Aquino’s DAP, however, malverses across, not just agencies, but leapfrogs the widest political span, it’s transgressions, violating constitutional barriers, checks and balances, traversing branches of government and then, just as the unconstitutional PDAF does, reposes billions of expenditure powers on a party-mate who, under the separation of powers principle, has, constitutionally, no business dipping into GAA implementation after the GAA has been passed.

In that, the DAP shares the PDAF’s corrupted DNA but effectively violates more than legalities.

If in the Napoles issue there are ten billion reasons to junk a constitutionally criminal concoction, then, if the reports of Php 13 billion diverted via the DAP to fund the fanciful whims and financial wherewithal of party-mates and friends are accurate, then there are 13 billion reasons to hold crooks criminally responsible.

Of the thirteen billion, thirteen show why the DAP is worse than the PDAF.

1. The DAP was not created by any law.

2. The transgressions diverting from an allocation fully-debated and viable, to one, unlawful and whimsical, is an alchemist’s concoction that bypasses and usurps congressional oversight.

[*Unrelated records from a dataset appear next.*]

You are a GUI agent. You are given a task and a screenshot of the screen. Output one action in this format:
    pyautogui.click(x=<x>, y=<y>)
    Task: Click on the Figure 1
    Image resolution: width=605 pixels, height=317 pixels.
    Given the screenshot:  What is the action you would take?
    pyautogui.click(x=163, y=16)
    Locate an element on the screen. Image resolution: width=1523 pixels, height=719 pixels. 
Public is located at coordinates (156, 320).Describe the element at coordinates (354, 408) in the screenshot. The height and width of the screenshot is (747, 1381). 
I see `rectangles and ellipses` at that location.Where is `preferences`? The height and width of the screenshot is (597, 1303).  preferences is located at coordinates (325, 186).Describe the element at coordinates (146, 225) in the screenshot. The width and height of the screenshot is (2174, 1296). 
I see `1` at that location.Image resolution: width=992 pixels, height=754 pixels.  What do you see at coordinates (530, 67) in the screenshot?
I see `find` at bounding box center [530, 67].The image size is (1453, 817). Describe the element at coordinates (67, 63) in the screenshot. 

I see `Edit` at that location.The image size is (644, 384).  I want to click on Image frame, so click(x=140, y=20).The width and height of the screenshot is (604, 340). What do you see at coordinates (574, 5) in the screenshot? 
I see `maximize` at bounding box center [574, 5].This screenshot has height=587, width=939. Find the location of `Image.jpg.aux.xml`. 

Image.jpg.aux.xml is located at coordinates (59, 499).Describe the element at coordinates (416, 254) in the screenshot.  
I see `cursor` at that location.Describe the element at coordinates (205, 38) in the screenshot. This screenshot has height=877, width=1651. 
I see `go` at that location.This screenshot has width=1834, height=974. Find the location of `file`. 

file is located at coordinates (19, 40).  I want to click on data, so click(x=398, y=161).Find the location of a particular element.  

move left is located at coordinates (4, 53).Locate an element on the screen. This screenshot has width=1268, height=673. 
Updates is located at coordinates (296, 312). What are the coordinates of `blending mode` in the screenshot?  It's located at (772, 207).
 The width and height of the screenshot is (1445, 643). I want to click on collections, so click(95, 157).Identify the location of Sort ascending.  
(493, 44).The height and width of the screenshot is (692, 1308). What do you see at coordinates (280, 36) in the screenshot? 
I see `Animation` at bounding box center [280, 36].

3. The DAP diverts across departmental frontiers, distorts the budgetary process and violates requisite limitations and checks and balances of a three-branch democracy.

4. The DAP amount is infinitely larger than the Php 10 billion PDAF scandal as its only limitation is the GAA and the greed of blood-sucking political vermin.

5. Because the DAP funds can be sourced and sucked from every government agency, no matter how small, the DAP money pit is effectively limitless.

6. The credibility of the DAP rests with one individual thus surrendering to personality-based politics.

7. The DAP is subject to whim.

8. The DAP steals from productive usage and diverts to where the primary benefit, when under a solon’s control, is that solon’s political image.

9. The DAP is open-ended following neither systematic productive expenditure nor viability.

10. The DAP makes every tax payer centavo paid vulnerable to political abuse.

11. The DAP was disguised as “savings” thus hiding it’s utility in the patronage toolbox.

12. The DAP is not subject to line-item budgeting as is the criminal PDAF.

13. Contrary to official claims, data shows the DAP has not pump-primed the economy.